Mark Curphey mark at curphey.com
Sat Jul 30 11:28:59 EDT 2005


Chuck

I am responsible for running with the updated T10. I think its worth taking
a look at my original mail that sparked it to understand my motivation for
the update. I think it's a fundamental information modeling issue that needs
to be addressed first and then decide what fits into that model and where.
Again with respect I think some of your comments are mixing security
mechanisms, attack patterns, vulnerabilities and security techniques. This
makes any list a challenges to implement effectively and to measure against
effectively. I agree with the essence of what you are saying and I think
this will all find a great home inside a good information model. 

I plan to start this next week. I am in touch with the PCI folks, planning
to meet with Mitre and the CVE folks over the next two weeks (hopefully) and
have Mike Howard, John Viega, Andy Jaquith (Yankee) as enlisted reviewers.
There is a lot of good work going on in the space and it makes sense to
leverage it rather than reinvent the wheel.
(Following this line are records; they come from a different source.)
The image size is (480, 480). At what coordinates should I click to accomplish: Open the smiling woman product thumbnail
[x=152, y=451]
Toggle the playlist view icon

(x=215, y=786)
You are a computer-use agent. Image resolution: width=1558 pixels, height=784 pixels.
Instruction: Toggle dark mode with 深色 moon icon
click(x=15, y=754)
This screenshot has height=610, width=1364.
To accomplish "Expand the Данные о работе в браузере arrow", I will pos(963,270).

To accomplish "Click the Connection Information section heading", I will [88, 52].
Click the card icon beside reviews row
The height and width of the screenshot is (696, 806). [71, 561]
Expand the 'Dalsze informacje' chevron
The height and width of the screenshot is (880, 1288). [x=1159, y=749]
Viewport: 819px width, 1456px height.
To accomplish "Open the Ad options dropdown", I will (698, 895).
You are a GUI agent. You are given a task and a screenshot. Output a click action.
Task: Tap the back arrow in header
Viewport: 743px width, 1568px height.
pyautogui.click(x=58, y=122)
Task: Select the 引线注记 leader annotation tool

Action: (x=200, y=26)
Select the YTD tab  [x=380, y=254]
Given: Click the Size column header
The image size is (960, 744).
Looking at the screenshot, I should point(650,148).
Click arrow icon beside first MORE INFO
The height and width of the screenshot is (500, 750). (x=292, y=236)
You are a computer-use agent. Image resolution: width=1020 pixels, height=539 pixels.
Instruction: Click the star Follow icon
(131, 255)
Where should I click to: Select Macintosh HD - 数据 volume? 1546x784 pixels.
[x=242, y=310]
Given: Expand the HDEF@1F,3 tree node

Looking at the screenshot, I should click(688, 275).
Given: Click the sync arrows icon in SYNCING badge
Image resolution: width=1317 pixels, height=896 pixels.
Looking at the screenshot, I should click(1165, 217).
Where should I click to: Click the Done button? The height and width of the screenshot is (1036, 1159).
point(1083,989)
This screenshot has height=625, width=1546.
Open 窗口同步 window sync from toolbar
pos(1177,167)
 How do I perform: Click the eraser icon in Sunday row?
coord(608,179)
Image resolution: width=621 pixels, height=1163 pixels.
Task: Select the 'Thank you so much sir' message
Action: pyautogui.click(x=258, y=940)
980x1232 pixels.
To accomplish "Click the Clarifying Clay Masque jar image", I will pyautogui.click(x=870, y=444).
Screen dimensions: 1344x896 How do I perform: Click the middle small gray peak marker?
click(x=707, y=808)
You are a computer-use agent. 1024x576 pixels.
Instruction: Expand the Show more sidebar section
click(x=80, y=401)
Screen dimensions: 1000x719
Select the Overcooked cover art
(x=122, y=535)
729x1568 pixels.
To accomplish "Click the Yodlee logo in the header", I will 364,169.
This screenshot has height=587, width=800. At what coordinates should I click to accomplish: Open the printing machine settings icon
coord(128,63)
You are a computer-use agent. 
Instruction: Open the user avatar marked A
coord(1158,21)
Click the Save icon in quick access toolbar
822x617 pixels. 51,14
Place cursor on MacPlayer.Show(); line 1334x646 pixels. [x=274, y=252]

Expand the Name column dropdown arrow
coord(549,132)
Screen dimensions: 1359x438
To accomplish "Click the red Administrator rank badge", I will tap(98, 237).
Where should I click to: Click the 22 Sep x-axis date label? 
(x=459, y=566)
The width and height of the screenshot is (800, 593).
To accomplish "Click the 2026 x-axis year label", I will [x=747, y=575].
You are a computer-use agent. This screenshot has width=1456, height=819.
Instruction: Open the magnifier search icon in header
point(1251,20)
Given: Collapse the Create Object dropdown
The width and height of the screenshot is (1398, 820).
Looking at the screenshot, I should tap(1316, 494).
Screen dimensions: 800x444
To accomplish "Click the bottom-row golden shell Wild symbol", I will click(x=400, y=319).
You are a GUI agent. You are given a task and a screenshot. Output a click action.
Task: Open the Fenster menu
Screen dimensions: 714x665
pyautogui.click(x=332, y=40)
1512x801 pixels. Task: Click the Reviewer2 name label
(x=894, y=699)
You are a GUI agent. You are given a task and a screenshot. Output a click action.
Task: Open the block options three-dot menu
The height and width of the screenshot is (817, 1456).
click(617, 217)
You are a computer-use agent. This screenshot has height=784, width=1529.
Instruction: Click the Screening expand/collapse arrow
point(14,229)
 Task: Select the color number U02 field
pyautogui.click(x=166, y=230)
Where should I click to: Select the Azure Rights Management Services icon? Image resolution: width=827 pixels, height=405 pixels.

My plan is to present a strawman to the top ten list within two weeks that
can be pulled apart (if needed) and then well add the flesh to the strawman.
This will be completed by the end of August. 

Make sense ?

-----Original Message-----
From: owasp-topten-admin at lists.sourceforge.net
[mailto:owasp-topten-admin at lists.sourceforge.net] On Behalf Of Chuck
Sent: Tuesday, July 26, 2005 1:08 PM
To: owasp-washington at lists.sourceforge.net;
owasp-topten at lists.sourceforge.net
Subject: [Owasp-topten] OWASP Top Ten Possible Changes (long)

Hi all,

We discussed updating the Top Ten list at the OWASP-Washington meeting last
week and that has had me thinking about it.  I think that there are a couple
issues that could be addressed, so I decided to put them down and see what
others think.  This is a work in progress, so please respond if you like it
or think I am off base.

I know a lot of people are probably on their way to Vegas today so I don't
expect much discussion this week, but maybe next week.  I'll be at DefCon,
so maybe I'll see some of you out there.

For reference, here is the current Top Ten:
A1 Unvalidated Input
A2 Broken Access Control
A3 Broken Authentication and Session Management
A4 Cross Site Scripting (XSS) Flaws
A5 Buffer Overflows
A6 Injection Flaws
A7 Improper Error Handling
A8 Insecure Storage
A9 Denial of Service
A10 Insecure Configuration Management


Issue: A1 overlaps with A4, A5, and A6.
Possible Solution: I think we should either eliminate A4, A5, and A6 or
eliminate A1.  I prefer to eliminate A4-A6 to make room for more
vulnerabilities.


Issue: A2 and A3 include a lot of different issues.